* Brief 1 *
Decide whether each statement below agrees with the text on Employee Retention Credit scams. For each of (a), (b) and (c), answer yes or no and quote the words of the text that settle it.
(a) The scammers charge only a flat fee for their service.
(b) Improperly claiming the credit could mean repaying it along with penalties and interest.
(c) The IRS first began warning about this scheme during the 2023 tax filing season.
* Brief 2 *
Please reproduce the part of the text on Employee Retention Credit scams starting with "Some scams have" and going on through "penalties and interest.".
* Brief 3 *
Carry on the text on Employee Retention Credit scams from where it stops.

The IRS on Tuesday warned taxpayers to be careful about third parties who promise too-good-to-true tax savings in radio and online advertisements pushing ineligible businesses to file for the Employee Retention Credit (ERC).
These scammers charge large upfront fees or a fee that is contingent on the amount of the refund, the IRS said. And the promoters may not inform taxpayers that wage deductions claimed on the business’ federal income tax return must be reduced by the amount of the credit.
“While this is a legitimate credit that has provided a financial lifeline to millions of businesses, there continue to be promoters who aggressively mislead people and businesses into thinking they can claim these credits,” said acting IRS Commissioner Doug O’Donnell.
Some scams have slogans like “What Your Accountant Won’t Tell You,” and promise tens of thousands of dollars from the IRS without even looking at the targeted business’s books. The IRS said taxpayers are always responsible for the information reported on their tax returns and that improperly claiming the ERC could result in having to repay the IRS for the credit, plus penalties and interest.
“Anyone who is considering claiming this credit needs to carefully review the guidelines,” O’Donnell said. “If the tax professional they’re using raises questions about the accuracy of the Employee Retention Credit claim, people should listen to their advice. The IRS is actively auditing and conducting criminal investigations related to these false claims. People need to think twice before claiming this.”
The IRS has been warning about this scheme since last fall, but there continue to be attempts to claim the ERC during the 2023 tax filing season. Tax professionals say they continue to be pressured by people wanting to claim credits improperly. The IRS Office of Professional Responsibility is working on additional guidance for the tax professional community that will be available soon.

Collected data

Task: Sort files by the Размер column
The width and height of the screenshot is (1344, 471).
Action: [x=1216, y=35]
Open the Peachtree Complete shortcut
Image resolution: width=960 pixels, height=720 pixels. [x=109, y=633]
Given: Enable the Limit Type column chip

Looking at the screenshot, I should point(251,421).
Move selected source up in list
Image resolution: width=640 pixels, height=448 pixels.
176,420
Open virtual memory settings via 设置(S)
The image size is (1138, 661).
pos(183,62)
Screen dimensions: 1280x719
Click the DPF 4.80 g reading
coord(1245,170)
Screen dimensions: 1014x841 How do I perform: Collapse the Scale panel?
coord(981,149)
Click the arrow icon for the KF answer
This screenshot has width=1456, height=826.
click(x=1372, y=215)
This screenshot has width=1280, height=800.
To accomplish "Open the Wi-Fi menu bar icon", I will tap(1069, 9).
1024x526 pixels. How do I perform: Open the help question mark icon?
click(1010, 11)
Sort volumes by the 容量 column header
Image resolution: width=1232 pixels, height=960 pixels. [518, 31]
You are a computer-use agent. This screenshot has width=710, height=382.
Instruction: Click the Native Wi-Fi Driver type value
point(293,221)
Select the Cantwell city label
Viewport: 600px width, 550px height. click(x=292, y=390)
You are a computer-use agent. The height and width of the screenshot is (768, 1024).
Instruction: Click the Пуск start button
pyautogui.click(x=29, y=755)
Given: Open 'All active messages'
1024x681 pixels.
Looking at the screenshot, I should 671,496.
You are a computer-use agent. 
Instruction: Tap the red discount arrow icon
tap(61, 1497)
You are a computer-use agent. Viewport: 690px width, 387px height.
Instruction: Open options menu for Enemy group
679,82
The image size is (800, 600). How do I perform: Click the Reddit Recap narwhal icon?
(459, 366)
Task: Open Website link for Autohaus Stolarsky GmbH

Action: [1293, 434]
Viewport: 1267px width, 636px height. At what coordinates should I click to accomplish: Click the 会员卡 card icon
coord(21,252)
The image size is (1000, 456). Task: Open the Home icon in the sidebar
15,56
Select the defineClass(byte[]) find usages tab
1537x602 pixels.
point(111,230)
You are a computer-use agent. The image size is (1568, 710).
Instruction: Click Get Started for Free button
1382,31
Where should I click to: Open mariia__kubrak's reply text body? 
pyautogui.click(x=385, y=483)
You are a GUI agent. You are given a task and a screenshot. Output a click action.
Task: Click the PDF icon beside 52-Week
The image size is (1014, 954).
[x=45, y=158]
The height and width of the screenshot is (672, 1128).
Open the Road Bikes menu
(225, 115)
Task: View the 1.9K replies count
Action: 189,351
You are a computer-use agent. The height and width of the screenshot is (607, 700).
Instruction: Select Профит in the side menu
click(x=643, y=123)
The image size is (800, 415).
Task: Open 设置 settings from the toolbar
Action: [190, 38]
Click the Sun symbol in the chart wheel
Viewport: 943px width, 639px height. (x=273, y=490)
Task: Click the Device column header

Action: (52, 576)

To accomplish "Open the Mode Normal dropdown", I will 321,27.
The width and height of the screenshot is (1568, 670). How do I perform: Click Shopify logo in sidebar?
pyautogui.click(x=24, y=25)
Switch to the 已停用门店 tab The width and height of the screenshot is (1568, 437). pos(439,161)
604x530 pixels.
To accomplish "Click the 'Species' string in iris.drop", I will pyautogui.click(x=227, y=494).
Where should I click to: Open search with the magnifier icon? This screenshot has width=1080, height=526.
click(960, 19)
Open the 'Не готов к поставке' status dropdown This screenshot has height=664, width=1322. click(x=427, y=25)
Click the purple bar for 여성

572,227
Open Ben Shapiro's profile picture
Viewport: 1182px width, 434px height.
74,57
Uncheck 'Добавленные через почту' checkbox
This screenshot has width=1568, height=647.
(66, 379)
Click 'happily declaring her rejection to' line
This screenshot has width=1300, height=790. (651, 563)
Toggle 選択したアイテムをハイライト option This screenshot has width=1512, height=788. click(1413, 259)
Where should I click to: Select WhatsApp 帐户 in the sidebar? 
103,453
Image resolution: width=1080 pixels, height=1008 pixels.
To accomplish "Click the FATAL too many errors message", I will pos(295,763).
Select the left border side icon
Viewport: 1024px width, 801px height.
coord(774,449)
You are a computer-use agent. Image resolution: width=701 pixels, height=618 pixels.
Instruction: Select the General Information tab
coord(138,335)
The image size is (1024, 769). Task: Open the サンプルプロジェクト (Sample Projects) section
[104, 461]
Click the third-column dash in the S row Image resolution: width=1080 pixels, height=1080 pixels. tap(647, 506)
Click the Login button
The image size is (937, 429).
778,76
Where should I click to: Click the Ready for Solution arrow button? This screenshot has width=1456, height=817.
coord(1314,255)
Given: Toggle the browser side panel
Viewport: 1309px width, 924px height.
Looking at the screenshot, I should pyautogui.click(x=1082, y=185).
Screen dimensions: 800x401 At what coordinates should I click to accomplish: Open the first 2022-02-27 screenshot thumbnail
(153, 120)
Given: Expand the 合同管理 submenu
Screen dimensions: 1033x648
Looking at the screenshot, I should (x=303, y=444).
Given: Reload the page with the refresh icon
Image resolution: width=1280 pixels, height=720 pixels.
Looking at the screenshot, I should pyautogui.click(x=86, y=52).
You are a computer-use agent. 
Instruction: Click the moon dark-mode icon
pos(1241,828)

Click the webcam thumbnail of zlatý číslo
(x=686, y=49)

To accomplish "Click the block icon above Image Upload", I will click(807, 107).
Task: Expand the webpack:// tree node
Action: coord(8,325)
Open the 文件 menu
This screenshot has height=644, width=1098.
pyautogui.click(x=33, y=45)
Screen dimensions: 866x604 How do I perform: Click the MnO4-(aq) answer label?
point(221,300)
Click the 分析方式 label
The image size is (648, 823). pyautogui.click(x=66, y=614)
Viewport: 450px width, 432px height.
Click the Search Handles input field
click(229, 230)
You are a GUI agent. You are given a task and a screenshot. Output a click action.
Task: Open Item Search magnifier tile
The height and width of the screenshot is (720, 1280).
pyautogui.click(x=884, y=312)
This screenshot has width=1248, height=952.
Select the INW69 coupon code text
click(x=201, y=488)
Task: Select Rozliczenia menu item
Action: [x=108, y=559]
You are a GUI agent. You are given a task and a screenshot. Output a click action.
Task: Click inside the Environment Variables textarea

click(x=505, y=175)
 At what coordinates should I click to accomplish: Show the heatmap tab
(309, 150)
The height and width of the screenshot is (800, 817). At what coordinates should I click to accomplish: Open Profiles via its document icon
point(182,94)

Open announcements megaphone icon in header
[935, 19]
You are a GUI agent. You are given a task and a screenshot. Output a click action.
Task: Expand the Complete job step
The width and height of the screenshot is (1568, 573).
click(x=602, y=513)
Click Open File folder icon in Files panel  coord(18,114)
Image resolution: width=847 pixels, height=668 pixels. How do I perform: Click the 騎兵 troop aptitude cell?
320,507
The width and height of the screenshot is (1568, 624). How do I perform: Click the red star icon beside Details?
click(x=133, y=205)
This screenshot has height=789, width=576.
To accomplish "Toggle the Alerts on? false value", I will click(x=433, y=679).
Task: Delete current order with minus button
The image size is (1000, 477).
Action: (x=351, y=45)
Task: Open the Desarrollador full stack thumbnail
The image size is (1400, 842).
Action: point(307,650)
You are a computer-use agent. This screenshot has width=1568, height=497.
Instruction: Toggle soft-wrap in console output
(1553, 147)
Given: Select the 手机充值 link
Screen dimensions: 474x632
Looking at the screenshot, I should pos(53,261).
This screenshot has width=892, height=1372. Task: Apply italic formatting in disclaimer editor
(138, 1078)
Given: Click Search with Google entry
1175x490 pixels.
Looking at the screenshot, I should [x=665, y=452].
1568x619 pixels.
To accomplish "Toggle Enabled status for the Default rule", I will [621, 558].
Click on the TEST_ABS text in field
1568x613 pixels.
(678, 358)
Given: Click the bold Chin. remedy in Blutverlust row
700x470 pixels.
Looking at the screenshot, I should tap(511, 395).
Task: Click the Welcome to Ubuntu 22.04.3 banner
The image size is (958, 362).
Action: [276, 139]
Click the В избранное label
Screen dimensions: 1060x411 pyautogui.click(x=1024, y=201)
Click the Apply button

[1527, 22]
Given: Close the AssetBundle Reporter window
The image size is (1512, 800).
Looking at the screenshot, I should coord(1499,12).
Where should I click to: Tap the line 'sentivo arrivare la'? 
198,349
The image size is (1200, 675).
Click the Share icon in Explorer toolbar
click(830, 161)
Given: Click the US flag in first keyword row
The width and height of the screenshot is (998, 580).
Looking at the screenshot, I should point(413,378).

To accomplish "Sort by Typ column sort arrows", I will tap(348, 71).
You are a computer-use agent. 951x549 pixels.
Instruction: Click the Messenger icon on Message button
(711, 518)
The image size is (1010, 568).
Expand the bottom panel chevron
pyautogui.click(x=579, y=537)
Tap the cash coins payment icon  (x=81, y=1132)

* Response area 1 *
(a) No: "These scammers charge large upfront fees or a fee that is contingent on the amount of the refund"
(b) Yes: "improperly claiming the ERC could result in having to repay the IRS for the credit, plus penalties and interest"
(c) No: "The IRS has been warning about this scheme since last fall"

* Response area 2 *
Some scams have slogans like “What Your Accountant Won’t Tell You,” and promise tens of thousands of dollars from the IRS without even looking at the targeted business’s books. The IRS said taxpayers are always responsible for the information reported on their tax returns and that improperly claiming the ERC could result in having to repay the IRS for the credit, plus penalties and interest.

* Response area 3 *
People and businesses can avoid this scheme by not filing improper claims in the first place, the IRS said. If a business filed an income tax return deducting qualified wages before it filed an employment tax return claiming the credit, the business should file an amended income tax return to correct any overstated wage deduction.
What is the ERC?
The ERC is a refundable tax credit designed for businesses who continued paying employees while shut down due to the COVID-19 pandemic or who had significant declines in gross receipts from March 13, 2020, to Dec. 31, 2021. Eligible taxpayers can claim the ERC on an original or amended employment tax return for a period within those dates.
To be eligible for the ERC, employers must have:
- sustained a full or partial suspension of operations due to orders from an appropriate governmental authority limiting commerce, travel or group meetings due to COVID-19 during 2020 or the first three quarters of 2021,
- experienced a significant decline in gross receipts during 2020 or a decline in gross receipts during the first three quarters of 2021, or
- qualified as a recovery startup business for the third or fourth quarters of 2021.
Only recovery startup businesses are eligible for the ERC in the fourth quarter of 2021. In addition, eligible employers cannot claim the ERC for any quarter on wages that were reported as payroll costs in obtaining PPP loan forgiveness or that were used to claim certain other tax credits.